No se habló de la discriminación que padecen las trabajadoras del hogar, ni de la necesidad urgente de ratificar el Convenio 189 de la OIT, para poner al día la legislación laboral que las ha sometido por décadas y que produce una de las zanjas más profundas de desigualdad en el país. Esta causa fundamental no produce votos entre las clases medias ni apoyos empresariales ni tampoco es clientelar. No ha sido una causa enderezada por los partidos que compiten, ni tiene el Copyright del líder. Por eso ha pasado inadvertida.
No se habló de la reconstrucción. Tampoco, por cierto, en el debate entre los candidatos al gobierno de la Ciudad de México. Como si México no hubiese vivido uno de los episodios más traumáticos de su vida colectiva el pasado 19 de septiembre, excepto para aprovechar esa tragedia para tratar de ganar votos a cambio de la demagogia y como si no hubiera decenas de miles de personas que siguen esperando una respuesta de las autoridades y una política de largo aliento. O peor aún, como si el dinero que debió ser utilizado para la reconstrucción no se estuviera usando para otros fines, medrando con la tragedia que sembró el cataclismo.

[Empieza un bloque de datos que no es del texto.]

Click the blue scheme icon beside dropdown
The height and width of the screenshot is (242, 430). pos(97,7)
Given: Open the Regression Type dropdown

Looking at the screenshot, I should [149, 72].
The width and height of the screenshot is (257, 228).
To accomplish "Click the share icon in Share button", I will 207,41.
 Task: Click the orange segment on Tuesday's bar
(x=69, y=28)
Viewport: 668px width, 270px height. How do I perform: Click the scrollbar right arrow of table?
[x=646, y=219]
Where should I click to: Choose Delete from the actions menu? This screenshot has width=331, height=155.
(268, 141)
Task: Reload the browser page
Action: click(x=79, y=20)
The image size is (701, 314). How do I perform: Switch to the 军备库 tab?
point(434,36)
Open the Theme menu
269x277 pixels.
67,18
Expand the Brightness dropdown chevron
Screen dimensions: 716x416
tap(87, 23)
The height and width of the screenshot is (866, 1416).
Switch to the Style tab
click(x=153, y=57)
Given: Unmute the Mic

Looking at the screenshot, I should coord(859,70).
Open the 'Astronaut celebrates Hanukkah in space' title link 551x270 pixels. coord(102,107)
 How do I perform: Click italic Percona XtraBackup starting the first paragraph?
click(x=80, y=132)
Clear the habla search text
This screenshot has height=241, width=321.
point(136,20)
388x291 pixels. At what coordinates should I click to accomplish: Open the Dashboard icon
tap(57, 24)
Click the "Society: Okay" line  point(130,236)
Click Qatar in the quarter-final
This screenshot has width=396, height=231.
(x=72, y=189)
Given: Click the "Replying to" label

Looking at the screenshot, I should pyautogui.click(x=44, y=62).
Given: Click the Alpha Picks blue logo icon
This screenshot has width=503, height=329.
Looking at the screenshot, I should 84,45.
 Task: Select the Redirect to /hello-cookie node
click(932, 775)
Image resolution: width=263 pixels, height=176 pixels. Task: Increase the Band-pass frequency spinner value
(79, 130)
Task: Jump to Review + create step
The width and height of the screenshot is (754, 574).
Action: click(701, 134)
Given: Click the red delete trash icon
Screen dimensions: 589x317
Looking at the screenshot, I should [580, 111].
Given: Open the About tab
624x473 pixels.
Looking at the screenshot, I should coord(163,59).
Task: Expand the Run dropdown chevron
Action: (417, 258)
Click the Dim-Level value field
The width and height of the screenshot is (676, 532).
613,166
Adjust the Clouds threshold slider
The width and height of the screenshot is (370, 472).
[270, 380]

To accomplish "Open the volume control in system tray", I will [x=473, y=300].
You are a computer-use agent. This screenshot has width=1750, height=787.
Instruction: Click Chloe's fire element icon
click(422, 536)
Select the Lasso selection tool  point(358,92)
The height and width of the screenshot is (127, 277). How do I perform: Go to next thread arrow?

Por otra parte, los candidatos siguen creyendo que combatir la corrupción consiste en acusarse mutuamente y en autoproclamarse como adalides de la honestidad. Pero guardan silencio sobre la forma en que están utilizando los dineros que les entregamos para hacer política y sobre la falta de cumplimiento de sus obligaciones. Ninguna de las coaliciones ha rendido cuentas claras ante el INE, ni ha cumplido cabalmente con la Ley General de Transparencia. Los ciudadanos seguimos sin saber de dónde vienen los recursos privados que financian las campañas, ni cómo se gastan los caudales públicos que ponemos en sus manos.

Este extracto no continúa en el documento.